━━━ GIVEN RECORDS
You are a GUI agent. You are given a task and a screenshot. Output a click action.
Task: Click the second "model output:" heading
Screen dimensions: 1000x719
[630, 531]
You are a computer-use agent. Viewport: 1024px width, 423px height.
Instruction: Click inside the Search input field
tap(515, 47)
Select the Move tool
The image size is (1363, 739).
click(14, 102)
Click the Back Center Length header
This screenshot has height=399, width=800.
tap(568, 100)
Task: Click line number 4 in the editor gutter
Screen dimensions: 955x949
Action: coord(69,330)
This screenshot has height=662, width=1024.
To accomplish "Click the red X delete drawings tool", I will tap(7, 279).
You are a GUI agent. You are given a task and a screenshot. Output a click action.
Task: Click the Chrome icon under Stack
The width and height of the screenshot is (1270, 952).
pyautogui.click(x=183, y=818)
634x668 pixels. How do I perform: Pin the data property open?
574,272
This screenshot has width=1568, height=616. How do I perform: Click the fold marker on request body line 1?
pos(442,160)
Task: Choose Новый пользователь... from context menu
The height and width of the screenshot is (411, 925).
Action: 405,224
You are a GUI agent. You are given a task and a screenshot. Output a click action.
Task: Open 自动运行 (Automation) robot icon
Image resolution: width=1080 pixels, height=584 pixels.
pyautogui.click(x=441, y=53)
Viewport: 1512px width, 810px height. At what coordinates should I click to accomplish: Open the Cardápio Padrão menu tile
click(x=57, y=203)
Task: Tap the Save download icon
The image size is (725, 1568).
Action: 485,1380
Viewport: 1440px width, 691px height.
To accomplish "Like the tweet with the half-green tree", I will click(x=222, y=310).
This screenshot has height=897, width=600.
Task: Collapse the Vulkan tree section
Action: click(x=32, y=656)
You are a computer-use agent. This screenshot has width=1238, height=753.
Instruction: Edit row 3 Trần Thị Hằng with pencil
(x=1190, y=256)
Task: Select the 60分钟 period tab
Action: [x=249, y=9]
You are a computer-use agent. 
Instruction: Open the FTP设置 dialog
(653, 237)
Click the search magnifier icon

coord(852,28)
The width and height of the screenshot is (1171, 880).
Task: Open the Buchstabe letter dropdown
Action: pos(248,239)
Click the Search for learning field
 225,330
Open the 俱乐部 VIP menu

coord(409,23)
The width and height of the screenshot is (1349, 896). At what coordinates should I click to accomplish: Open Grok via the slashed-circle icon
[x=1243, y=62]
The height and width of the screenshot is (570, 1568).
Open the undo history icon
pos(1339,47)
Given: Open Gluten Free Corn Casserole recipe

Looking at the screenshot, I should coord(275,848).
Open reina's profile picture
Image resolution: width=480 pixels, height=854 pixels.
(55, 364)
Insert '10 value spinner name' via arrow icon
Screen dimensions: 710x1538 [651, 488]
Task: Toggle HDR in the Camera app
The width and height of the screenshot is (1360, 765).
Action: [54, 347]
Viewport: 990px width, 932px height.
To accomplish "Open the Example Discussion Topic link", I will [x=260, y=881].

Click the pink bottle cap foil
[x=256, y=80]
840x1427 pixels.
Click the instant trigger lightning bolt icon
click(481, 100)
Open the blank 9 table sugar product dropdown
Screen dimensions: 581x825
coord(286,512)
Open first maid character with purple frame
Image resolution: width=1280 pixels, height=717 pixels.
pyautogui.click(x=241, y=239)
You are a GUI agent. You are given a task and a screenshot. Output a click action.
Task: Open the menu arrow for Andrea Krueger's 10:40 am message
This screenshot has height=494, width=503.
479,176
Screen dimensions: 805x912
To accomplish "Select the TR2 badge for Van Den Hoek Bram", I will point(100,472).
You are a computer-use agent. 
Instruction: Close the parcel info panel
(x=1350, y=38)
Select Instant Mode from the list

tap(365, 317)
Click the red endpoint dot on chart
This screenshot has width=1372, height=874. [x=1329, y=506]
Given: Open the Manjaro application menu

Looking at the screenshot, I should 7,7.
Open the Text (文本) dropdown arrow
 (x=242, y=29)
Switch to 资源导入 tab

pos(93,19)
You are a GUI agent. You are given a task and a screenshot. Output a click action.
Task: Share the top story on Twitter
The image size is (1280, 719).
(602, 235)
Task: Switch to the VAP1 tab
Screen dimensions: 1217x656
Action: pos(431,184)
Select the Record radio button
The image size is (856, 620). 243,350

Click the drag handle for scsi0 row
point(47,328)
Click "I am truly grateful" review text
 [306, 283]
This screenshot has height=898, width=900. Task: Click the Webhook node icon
━━━━━━
# TASK OBJECTIVE:
The full set of entries should appear again, unchanged, line by line.

# WRITTEN REPLY:
You are a GUI agent. You are given a task and a screenshot. Output a click action.
Task: Click the second "model output:" heading
Screen dimensions: 1000x719
[630, 531]
You are a computer-use agent. Viewport: 1024px width, 423px height.
Instruction: Click inside the Search input field
tap(515, 47)
Select the Move tool
The image size is (1363, 739).
click(14, 102)
Click the Back Center Length header
This screenshot has height=399, width=800.
tap(568, 100)
Task: Click line number 4 in the editor gutter
Screen dimensions: 955x949
Action: coord(69,330)
This screenshot has height=662, width=1024.
To accomplish "Click the red X delete drawings tool", I will tap(7, 279).
You are a GUI agent. You are given a task and a screenshot. Output a click action.
Task: Click the Chrome icon under Stack
The width and height of the screenshot is (1270, 952).
pyautogui.click(x=183, y=818)
634x668 pixels. How do I perform: Pin the data property open?
574,272
This screenshot has width=1568, height=616. How do I perform: Click the fold marker on request body line 1?
pos(442,160)
Task: Choose Новый пользователь... from context menu
The height and width of the screenshot is (411, 925).
Action: 405,224
You are a GUI agent. You are given a task and a screenshot. Output a click action.
Task: Open 自动运行 (Automation) robot icon
Image resolution: width=1080 pixels, height=584 pixels.
pyautogui.click(x=441, y=53)
Viewport: 1512px width, 810px height. At what coordinates should I click to accomplish: Open the Cardápio Padrão menu tile
click(x=57, y=203)
Task: Tap the Save download icon
The image size is (725, 1568).
Action: 485,1380
Viewport: 1440px width, 691px height.
To accomplish "Like the tweet with the half-green tree", I will click(x=222, y=310).
This screenshot has height=897, width=600.
Task: Collapse the Vulkan tree section
Action: click(x=32, y=656)
You are a computer-use agent. This screenshot has width=1238, height=753.
Instruction: Edit row 3 Trần Thị Hằng with pencil
(x=1190, y=256)
Task: Select the 60分钟 period tab
Action: [x=249, y=9]
You are a computer-use agent. 
Instruction: Open the FTP设置 dialog
(653, 237)
Click the search magnifier icon

coord(852,28)
The width and height of the screenshot is (1171, 880).
Task: Open the Buchstabe letter dropdown
Action: pos(248,239)
Click the Search for learning field
 225,330
Open the 俱乐部 VIP menu

coord(409,23)
The width and height of the screenshot is (1349, 896). At what coordinates should I click to accomplish: Open Grok via the slashed-circle icon
[x=1243, y=62]
The height and width of the screenshot is (570, 1568).
Open the undo history icon
pos(1339,47)
Given: Open Gluten Free Corn Casserole recipe

Looking at the screenshot, I should coord(275,848).
Open reina's profile picture
Image resolution: width=480 pixels, height=854 pixels.
(55, 364)
Insert '10 value spinner name' via arrow icon
Screen dimensions: 710x1538 [651, 488]
Task: Toggle HDR in the Camera app
The width and height of the screenshot is (1360, 765).
Action: [54, 347]
Viewport: 990px width, 932px height.
To accomplish "Open the Example Discussion Topic link", I will [x=260, y=881].

Click the pink bottle cap foil
[x=256, y=80]
840x1427 pixels.
Click the instant trigger lightning bolt icon
click(481, 100)
Open the blank 9 table sugar product dropdown
Screen dimensions: 581x825
coord(286,512)
Open first maid character with purple frame
Image resolution: width=1280 pixels, height=717 pixels.
pyautogui.click(x=241, y=239)
You are a GUI agent. You are given a task and a screenshot. Output a click action.
Task: Open the menu arrow for Andrea Krueger's 10:40 am message
This screenshot has height=494, width=503.
479,176
Screen dimensions: 805x912
To accomplish "Select the TR2 badge for Van Den Hoek Bram", I will point(100,472).
You are a computer-use agent. 
Instruction: Close the parcel info panel
(x=1350, y=38)
Select Instant Mode from the list

tap(365, 317)
Click the red endpoint dot on chart
This screenshot has width=1372, height=874. [x=1329, y=506]
Given: Open the Manjaro application menu

Looking at the screenshot, I should 7,7.
Open the Text (文本) dropdown arrow
 (x=242, y=29)
Switch to 资源导入 tab

pos(93,19)
You are a GUI agent. You are given a task and a screenshot. Output a click action.
Task: Share the top story on Twitter
The image size is (1280, 719).
(602, 235)
Task: Switch to the VAP1 tab
Screen dimensions: 1217x656
Action: pos(431,184)
Select the Record radio button
The image size is (856, 620). 243,350

Click the drag handle for scsi0 row
point(47,328)
Click "I am truly grateful" review text
 [306, 283]
This screenshot has height=898, width=900. Task: Click the Webhook node icon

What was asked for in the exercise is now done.